Who sits on committees often determines how successful they'll be, said former Senate President Richard Finan. The committees often consist of lawmakers and Ohioans interested in the issue being examined.
"If you have them heavy on civilians, non-legislators, then they can get utopian ideas and they tend to fall by the wayside," said Finan, a Republican. "If you allow the makeup to include a number of legislators, then they don't get so utopian and they can have some real hard-core results."
Special committees
This summer, special committees are continuing hearings on school funding and Medicaid. A new committee is trying to learn more about the number of autistic individuals in Ohio and the best way to provide services for them.
Regular legislative committees are holding summer hearings on bills to limit lawsuits in personal injury cases and change the way Ohio taxes businesses.
Lawmakers are expected to vote on the lawsuit legislation after the election and to put recommendations on taxes and school funding into the next two-year budget beginning in January.
In Kansas, lawmakers are poised to start their own study of school finance issues this summer.

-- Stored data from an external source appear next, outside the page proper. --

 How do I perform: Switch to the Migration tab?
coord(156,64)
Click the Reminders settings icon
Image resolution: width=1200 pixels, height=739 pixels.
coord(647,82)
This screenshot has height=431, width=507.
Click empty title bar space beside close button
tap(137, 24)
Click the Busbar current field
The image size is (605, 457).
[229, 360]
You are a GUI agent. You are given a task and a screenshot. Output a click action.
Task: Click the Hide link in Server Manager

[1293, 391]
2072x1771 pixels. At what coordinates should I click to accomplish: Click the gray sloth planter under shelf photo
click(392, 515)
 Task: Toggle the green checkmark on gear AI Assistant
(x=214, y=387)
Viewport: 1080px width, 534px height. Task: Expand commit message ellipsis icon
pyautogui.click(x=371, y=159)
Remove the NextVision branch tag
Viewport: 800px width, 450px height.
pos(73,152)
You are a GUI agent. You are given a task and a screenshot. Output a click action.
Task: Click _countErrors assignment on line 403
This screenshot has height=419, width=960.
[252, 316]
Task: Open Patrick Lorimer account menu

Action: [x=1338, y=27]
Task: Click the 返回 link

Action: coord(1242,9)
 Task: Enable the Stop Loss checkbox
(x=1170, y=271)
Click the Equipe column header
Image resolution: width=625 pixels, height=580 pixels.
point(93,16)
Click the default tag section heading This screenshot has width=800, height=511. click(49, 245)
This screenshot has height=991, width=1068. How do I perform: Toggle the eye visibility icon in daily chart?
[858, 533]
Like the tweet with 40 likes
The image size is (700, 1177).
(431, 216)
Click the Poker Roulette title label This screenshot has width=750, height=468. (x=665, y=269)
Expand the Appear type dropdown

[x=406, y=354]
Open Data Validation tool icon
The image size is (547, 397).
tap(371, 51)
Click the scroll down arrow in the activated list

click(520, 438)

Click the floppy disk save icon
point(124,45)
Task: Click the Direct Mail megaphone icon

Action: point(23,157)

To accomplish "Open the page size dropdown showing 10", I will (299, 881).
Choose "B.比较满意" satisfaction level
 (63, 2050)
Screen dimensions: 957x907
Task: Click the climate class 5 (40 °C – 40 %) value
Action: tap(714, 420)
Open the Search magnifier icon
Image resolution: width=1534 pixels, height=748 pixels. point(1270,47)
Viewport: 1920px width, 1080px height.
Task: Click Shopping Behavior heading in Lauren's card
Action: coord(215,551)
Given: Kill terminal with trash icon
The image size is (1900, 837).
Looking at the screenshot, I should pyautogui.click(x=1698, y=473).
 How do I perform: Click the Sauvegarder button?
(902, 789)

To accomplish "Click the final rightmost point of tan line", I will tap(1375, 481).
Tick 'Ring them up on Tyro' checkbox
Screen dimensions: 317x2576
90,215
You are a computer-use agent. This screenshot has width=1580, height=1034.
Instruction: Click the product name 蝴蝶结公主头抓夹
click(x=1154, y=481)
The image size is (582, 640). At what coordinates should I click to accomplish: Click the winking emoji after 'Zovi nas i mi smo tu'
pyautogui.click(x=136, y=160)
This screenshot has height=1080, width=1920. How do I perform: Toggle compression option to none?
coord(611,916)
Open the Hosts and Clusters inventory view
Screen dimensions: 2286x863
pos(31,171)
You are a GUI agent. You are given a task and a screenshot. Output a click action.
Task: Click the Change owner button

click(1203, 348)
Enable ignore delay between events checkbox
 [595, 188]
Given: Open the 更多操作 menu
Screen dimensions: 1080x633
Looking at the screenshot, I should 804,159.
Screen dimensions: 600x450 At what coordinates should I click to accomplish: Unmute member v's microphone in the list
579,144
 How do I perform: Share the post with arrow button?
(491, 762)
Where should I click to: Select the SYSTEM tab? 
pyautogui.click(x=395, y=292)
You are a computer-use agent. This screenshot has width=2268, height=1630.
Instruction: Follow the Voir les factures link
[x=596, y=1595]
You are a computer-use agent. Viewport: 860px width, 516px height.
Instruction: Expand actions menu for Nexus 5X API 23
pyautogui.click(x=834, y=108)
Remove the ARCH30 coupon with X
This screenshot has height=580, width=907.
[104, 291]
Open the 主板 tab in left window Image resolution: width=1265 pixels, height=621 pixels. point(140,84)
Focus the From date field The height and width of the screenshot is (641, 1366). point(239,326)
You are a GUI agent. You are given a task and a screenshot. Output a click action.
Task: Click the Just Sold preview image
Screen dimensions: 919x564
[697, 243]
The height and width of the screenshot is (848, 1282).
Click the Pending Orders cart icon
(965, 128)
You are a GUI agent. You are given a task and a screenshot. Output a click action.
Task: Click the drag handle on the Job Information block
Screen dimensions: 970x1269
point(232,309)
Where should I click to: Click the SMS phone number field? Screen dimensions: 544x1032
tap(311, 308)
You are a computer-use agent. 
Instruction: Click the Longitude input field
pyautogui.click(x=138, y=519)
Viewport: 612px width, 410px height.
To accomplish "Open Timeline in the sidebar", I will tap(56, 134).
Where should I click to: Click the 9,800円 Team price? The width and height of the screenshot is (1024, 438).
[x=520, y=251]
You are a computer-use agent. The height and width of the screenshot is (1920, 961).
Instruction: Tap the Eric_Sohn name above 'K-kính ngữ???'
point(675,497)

In Florida, lawmakers often address issues with special summer committees, then sponsor bills in the fall based on those committees' results.
Summer meetings run into the problem of vacations and, this year, big national events like the Democratic National Convention in July, said Paul Marshall, head of Gov. Bob Taft's school-funding committee.
But there's no question the incentive is there to finish, he said. "There's pressure building to wrap it up," Marshall said of the committee, which has been meeting since July 2003.